BP has announced that the company has reached a settlement with businesses and individuals impacted by the Gulf of Mexico oil spill. The blast on its drilling rig killed 11 men and released thousands of gallons of oil into the Gulf. BP expects to pay out $7.8 billion to settle a wide range of claims that includes property damage, lost wages, and loss to businesses.
The settlement also provides a system for monitoring health concerns and compensating people whose illnesses are found to have a link to the disaster. Many people have experienced rashes, shortness of breath, and other maladies that they believe were caused by the oil or the chemical dispersants used to break it up. Any claimants will have to be examined by a court-approved health care practitioner, and then a claims administrator working under a federal judge will determine who should receive compensation.

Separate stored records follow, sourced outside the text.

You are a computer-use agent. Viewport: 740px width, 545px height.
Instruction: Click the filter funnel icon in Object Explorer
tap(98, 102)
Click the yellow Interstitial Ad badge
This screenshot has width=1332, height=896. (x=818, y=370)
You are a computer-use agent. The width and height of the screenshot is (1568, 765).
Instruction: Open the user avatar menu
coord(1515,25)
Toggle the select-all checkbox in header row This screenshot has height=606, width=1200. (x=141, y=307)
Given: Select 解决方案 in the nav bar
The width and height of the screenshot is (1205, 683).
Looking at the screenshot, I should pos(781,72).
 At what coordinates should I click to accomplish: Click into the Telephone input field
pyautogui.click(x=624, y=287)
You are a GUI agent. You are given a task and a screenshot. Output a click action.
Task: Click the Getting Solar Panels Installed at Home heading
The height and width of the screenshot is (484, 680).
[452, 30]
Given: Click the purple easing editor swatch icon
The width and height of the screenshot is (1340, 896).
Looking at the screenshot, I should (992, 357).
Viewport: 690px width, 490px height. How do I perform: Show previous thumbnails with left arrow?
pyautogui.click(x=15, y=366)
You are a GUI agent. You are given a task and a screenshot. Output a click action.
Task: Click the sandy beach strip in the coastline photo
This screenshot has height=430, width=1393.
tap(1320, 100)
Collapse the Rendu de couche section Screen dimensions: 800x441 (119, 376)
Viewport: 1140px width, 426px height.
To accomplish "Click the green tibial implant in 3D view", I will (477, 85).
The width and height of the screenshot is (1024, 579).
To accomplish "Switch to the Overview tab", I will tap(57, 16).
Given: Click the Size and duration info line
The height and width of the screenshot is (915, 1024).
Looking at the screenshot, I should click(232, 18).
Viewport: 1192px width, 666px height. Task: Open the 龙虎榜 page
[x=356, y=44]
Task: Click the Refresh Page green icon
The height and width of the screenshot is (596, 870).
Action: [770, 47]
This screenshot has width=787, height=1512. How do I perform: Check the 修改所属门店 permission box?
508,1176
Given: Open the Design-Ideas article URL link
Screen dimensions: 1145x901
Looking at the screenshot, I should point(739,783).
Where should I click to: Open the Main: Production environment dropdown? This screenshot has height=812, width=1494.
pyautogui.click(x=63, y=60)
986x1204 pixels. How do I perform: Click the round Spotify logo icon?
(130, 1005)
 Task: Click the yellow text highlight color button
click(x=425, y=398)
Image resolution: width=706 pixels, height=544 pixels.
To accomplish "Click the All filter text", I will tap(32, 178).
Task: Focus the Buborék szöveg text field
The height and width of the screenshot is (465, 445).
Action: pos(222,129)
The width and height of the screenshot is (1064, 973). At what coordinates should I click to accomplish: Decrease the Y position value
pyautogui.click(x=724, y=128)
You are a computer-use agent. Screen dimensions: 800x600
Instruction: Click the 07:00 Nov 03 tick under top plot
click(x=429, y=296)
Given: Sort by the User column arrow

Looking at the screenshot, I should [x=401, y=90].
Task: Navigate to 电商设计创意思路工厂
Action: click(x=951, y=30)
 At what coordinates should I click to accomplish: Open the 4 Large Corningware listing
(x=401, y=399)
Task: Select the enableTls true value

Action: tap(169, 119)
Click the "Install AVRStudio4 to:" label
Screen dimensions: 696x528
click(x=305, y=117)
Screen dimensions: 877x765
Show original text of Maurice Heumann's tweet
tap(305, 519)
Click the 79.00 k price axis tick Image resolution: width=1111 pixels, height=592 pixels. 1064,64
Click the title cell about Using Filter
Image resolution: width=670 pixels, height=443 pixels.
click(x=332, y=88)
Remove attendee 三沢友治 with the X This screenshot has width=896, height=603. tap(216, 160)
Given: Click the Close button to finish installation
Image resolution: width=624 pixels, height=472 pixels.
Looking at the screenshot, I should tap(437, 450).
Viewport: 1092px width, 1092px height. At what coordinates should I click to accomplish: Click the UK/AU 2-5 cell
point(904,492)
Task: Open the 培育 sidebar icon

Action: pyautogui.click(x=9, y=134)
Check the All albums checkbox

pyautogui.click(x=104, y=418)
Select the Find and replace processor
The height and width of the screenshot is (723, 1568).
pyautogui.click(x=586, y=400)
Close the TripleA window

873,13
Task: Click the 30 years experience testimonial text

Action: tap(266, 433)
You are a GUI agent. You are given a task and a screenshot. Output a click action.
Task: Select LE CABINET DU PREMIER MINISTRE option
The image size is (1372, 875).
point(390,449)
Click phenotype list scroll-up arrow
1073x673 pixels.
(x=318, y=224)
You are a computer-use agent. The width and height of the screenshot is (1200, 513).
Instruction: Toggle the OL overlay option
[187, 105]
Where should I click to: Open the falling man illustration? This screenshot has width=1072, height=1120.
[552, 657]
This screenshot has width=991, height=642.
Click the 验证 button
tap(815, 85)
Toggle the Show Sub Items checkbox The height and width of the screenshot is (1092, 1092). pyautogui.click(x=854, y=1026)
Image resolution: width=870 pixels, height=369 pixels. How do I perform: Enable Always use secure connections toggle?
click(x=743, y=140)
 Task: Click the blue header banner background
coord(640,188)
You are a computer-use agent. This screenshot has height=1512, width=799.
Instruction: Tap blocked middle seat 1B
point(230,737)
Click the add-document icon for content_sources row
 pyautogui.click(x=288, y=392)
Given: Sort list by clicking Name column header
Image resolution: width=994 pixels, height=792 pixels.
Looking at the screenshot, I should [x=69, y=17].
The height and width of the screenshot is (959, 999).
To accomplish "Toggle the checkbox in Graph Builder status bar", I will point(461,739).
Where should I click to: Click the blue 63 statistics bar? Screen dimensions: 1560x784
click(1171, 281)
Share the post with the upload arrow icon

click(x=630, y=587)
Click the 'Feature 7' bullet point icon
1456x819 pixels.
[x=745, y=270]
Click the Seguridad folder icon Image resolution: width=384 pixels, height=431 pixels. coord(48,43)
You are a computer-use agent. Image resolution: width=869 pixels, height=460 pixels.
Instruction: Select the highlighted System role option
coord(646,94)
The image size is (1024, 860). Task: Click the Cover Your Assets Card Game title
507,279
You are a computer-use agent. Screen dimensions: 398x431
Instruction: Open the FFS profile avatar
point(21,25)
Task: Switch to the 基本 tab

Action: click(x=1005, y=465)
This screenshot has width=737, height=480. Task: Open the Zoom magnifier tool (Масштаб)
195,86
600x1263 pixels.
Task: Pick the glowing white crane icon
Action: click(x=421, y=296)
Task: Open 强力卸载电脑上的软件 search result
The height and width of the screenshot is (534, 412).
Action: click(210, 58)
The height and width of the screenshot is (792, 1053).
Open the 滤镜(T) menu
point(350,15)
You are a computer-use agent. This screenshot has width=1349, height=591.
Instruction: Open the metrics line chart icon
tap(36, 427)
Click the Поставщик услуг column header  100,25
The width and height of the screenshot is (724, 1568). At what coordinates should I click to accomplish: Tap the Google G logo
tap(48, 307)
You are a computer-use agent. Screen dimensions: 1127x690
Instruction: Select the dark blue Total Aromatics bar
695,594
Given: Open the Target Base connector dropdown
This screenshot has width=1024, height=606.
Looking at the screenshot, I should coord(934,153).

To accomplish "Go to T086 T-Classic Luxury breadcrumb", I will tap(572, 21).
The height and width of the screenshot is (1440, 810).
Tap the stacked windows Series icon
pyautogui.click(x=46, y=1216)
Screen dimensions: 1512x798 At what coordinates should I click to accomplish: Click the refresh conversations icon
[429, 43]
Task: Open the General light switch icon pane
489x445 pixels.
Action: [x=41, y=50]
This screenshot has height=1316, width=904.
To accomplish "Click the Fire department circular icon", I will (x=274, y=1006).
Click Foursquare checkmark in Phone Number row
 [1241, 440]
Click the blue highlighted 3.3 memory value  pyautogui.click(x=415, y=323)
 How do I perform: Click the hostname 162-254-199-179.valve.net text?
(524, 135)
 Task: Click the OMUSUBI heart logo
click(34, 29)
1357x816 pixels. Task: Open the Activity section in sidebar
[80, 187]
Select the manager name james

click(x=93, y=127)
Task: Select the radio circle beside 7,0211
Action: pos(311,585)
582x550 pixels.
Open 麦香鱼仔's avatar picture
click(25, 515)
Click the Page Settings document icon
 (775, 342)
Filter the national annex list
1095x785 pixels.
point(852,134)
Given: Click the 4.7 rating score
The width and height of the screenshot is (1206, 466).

Some analysts said the expected payout was less than they had forecast. Analysts’ forecasts had covered a wide range for how much BP would be required to pay out to compensate fishermen, condominium owners, and hoteliers, with many predicting an amount around $14 billion. Shares in BP rose over 2% on the news. Jason Kenny, oil analyst at Santander, said, “On a trading basis we see a potentially quite positive reaction … BP moving to the 530-550 pence range near term (if not higher), and possibly higher thereafter.”
The agreement is expected to boost the chances of the company reaching a settlement with the U.S. government. Iain Armstrong, oil analyst with Brewin Dolphin, said, “What this agreement does, if it is implemented, is to give the management of BP further encouragement to try and reach a settlement out of court (with the U.S. Department of Justice).” Fadel Gheit, oil analyst at Oppenheimer in New York, said, “I think the settlement further weakens the government claim of gross negligence,” and that BP’s hand had been strengthened by the deal.